Supplied entries>
*-*-*

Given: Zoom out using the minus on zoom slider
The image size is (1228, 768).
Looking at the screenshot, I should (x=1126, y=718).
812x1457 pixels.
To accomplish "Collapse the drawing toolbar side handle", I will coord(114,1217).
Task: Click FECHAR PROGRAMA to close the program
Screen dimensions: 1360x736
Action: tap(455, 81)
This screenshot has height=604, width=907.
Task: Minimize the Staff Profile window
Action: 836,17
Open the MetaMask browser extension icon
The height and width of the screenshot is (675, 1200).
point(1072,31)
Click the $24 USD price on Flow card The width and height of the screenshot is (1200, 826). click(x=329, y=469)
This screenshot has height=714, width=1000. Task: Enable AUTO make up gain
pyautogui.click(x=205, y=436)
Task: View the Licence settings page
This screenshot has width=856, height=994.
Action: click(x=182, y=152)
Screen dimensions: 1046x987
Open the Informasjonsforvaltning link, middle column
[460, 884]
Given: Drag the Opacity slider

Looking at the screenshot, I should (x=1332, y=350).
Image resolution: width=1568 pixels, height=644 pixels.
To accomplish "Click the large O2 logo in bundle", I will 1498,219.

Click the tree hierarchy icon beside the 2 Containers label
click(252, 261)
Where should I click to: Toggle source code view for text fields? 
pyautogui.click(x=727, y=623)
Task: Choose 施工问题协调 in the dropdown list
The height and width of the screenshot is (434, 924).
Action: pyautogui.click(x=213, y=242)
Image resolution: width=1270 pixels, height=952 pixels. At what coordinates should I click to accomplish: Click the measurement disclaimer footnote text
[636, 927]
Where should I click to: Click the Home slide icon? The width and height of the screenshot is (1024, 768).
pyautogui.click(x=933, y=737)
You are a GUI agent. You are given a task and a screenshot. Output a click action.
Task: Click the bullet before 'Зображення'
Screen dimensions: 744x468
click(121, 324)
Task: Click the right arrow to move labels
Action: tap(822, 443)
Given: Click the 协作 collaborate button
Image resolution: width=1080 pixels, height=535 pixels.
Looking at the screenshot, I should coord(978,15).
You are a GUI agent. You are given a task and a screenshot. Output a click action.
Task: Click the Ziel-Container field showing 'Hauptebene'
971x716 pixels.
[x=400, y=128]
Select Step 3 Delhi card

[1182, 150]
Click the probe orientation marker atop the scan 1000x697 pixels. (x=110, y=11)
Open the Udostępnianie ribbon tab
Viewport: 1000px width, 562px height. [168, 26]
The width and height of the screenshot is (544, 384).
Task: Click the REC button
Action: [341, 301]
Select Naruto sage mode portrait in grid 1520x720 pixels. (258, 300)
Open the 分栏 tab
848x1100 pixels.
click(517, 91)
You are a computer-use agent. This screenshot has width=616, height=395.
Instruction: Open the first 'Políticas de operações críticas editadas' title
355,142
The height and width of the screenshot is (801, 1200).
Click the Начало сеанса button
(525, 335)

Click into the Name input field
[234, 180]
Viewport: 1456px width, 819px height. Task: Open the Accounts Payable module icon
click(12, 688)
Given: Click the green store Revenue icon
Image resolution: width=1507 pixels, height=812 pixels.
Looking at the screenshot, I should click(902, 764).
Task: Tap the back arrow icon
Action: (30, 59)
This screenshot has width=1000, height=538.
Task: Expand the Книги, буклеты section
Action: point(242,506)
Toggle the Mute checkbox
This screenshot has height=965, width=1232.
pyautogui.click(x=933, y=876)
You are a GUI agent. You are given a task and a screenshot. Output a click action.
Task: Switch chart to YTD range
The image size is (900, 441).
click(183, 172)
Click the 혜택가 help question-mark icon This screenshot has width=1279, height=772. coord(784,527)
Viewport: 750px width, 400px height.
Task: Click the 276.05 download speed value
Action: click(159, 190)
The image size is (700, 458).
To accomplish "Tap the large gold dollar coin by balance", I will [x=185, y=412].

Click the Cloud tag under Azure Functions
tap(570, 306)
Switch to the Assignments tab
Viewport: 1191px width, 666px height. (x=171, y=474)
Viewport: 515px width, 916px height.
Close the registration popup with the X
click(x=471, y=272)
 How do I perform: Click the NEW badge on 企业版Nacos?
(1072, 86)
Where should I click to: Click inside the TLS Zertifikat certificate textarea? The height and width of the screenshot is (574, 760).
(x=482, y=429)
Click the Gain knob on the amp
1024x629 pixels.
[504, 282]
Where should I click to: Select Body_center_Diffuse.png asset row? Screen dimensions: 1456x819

*-*-*

What the exercise asks>
Recast the lines of the listing from the line that contains "Where should I click to: Click the" through the line that contains "Click the probe", both included, as a numbered list, leaving out any blank lines.

In response>
1. Where should I click to: Click the Home slide icon? The width and height of the screenshot is (1024, 768).
2. pyautogui.click(x=933, y=737)
3. You are a GUI agent. You are given a task and a screenshot. Output a click action.
4. Task: Click the bullet before 'Зображення'
5. Screen dimensions: 744x468
6. click(121, 324)
7. Task: Click the right arrow to move labels
8. Action: tap(822, 443)
9. Given: Click the 协作 collaborate button
10. Image resolution: width=1080 pixels, height=535 pixels.
11. Looking at the screenshot, I should coord(978,15).
12. You are a GUI agent. You are given a task and a screenshot. Output a click action.
13. Task: Click the Ziel-Container field showing 'Hauptebene'
14. 971x716 pixels.
15. [x=400, y=128]
16. Select Step 3 Delhi card
17. [1182, 150]
18. Click the probe orientation marker atop the scan 1000x697 pixels. (x=110, y=11)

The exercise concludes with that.